Top of Given entries

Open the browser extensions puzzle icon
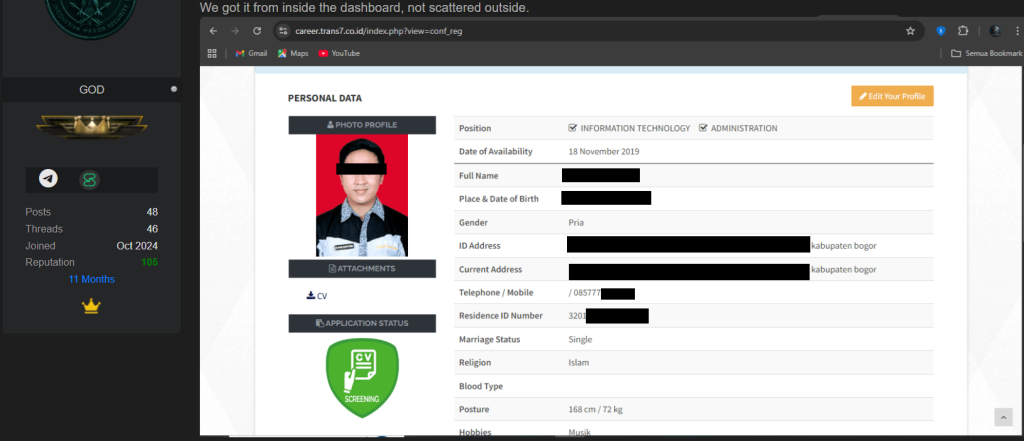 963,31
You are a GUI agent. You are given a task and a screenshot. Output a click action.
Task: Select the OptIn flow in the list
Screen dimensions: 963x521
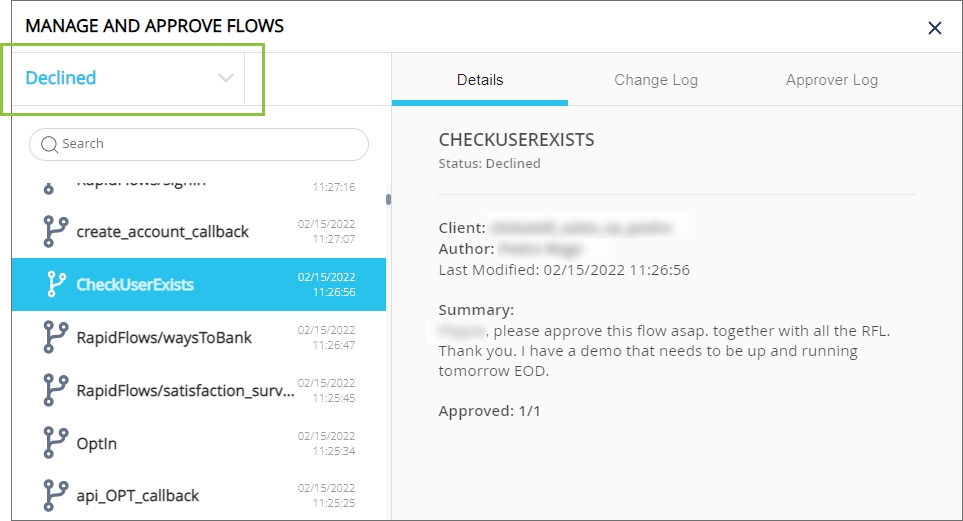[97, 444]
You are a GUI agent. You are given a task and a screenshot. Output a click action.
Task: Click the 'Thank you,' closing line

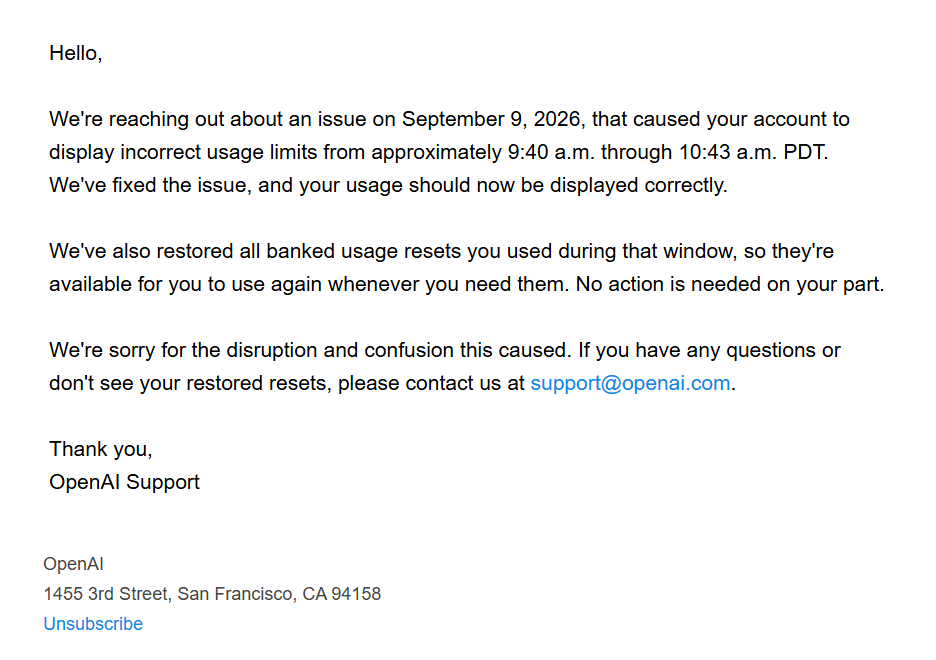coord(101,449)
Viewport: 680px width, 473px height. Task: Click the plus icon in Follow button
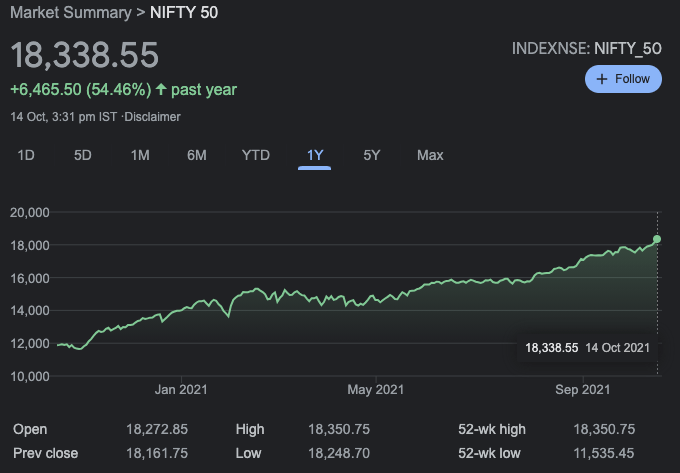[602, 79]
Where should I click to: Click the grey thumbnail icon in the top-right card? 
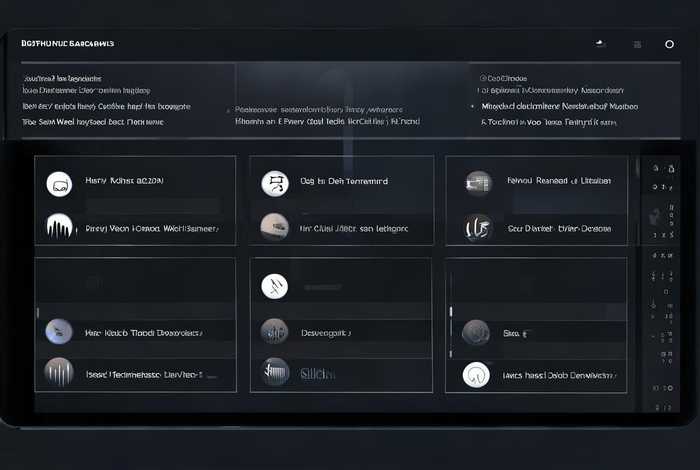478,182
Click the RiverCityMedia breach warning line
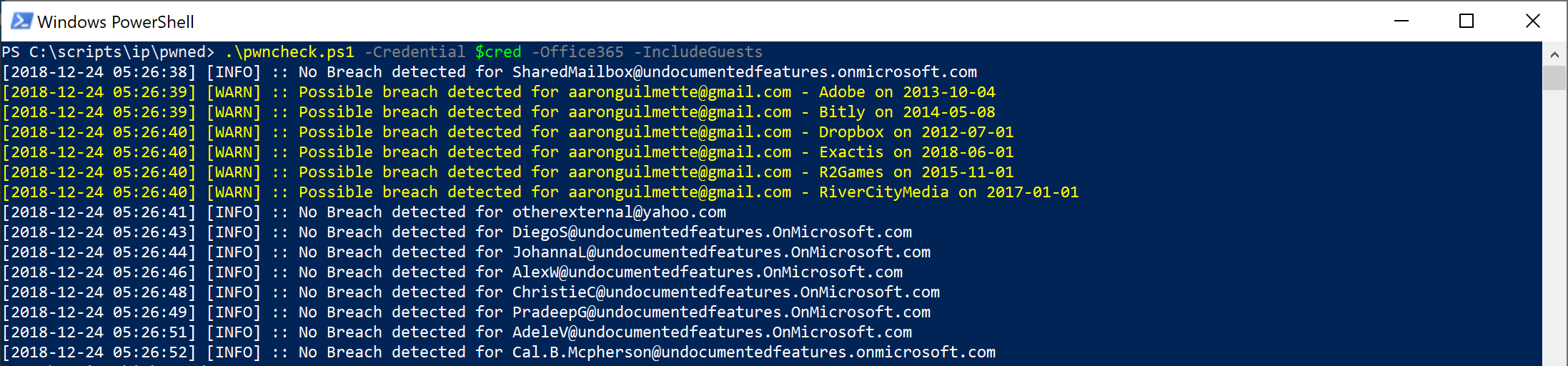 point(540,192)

Bottom of Given entries

— Your goal —
Your copy of the entries above must be exact and must not include pictures.

— Task answer —
Open the browser extensions puzzle icon
 963,31
You are a GUI agent. You are given a task and a screenshot. Output a click action.
Task: Select the OptIn flow in the list
Screen dimensions: 963x521
[97, 444]
You are a GUI agent. You are given a task and a screenshot. Output a click action.
Task: Click the 'Thank you,' closing line

coord(101,449)
Viewport: 680px width, 473px height. Task: Click the plus icon in Follow button
[602, 79]
Where should I click to: Click the grey thumbnail icon in the top-right card? 
478,182
Click the RiverCityMedia breach warning line
 point(540,192)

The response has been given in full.